In vitro biosynthesis, isolation, and identification of predominant metabolites of 2-(4-(2-hydroxyethoxy)-3,5-dimethylphenyl)-5,7-dimethoxyquinazolin-4(3H)-one (RVX-208)

The structures of the two predominant metabolites (M4 and M5) of RVX-208, observed both in in vitro human and animal liver microsomal incubations, as well as in plasma from animal in vivo studies, were determined. A panel of biocatalytic systems was tested to identify biocatalysts suitable for milligram scale production of metabolite M4 from RVX-208. Rabbit liver S9 fraction was selected as the most suitable system, primarily based on pragmatic metrics such as catalyst cost and estimated yield of M4 (∼55%). Glucuronidation of RVX-208 catalyzed by rabbit liver S9 fraction was optimized to produce M4 in amounts sufficient for structural characterization. Structural studies using LC/MS/MS analysis and 1H NMR spectroscopy showed the formation of a glycosidic bond between the primary hydroxyl group of RVX-208 and glucuronic acid. NMR results suggested that the glycosidic bond has the β-anomeric configuration. A synthetic sample of M4 confirmed the proposed structure. Metabolite M5, hypothesized to be the carboxylate of RVX-208, was prepared using human liver microsomes, purified by HPLC, and characterized by LC/MS/MS and 1H NMR. The structure was confirmed by comparison to a synthetic sample.
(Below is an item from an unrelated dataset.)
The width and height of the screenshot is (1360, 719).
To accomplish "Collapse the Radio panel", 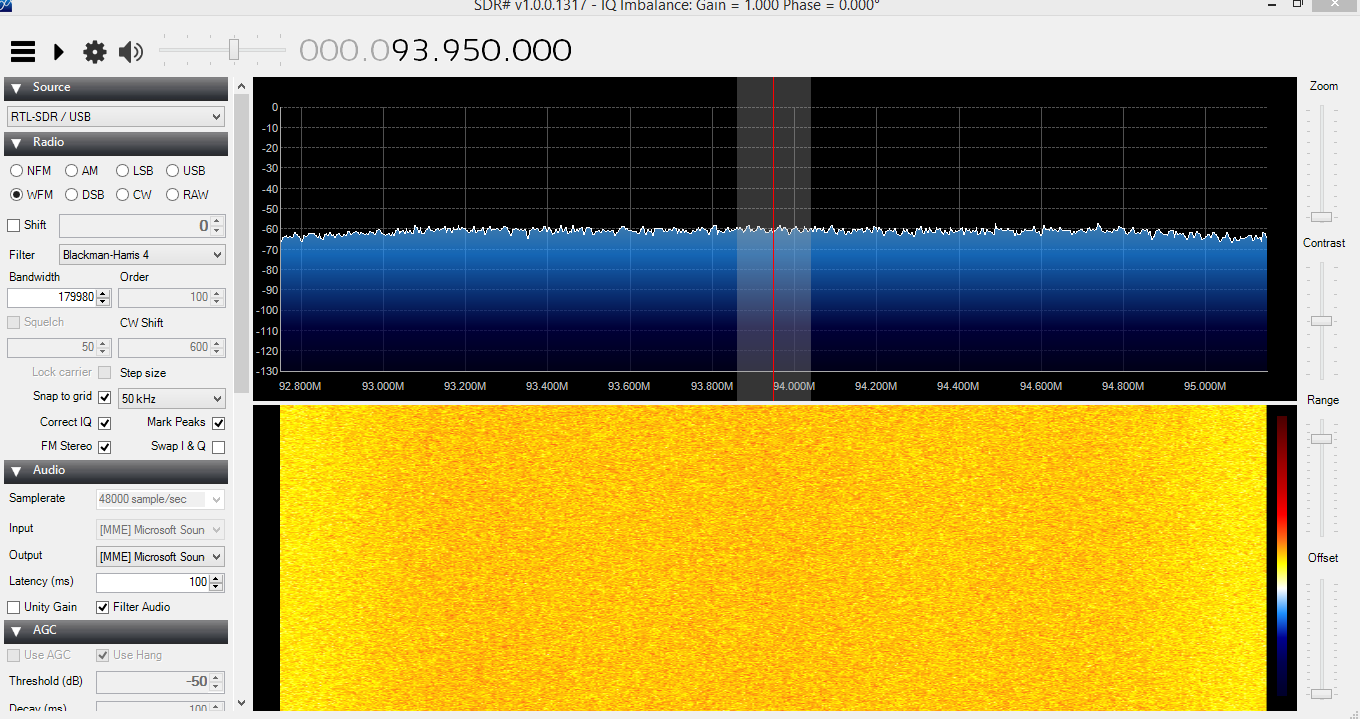I will (x=15, y=142).
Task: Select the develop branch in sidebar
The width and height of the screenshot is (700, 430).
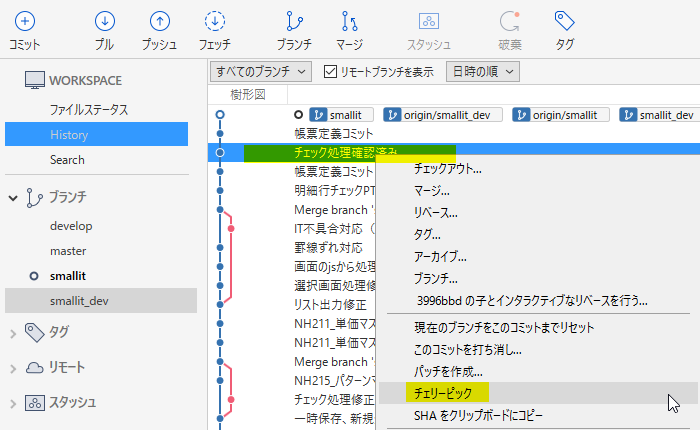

Both samples confirmed M5 as a product of oxidation of primary hydroxyl group of RVX-208 to carboxylic acid. [Display omitted] The two main metabolites (M4 and M5) of the clinical candidate RVX-208 were produced via biosynthesis, identified using LC-MS/MS and NMR, and the structures were confirmed via chemical synthesis. •Using biosynthesis the main metabolites (M4 and M5) of RVX-208 were produced.•M4 was identified as an O-glucuronide.•M5 was identified as a carboxylic acid formed by oxidation of the primary alcohol.•The identities of the metabolites were verified by direct chemical synthesis.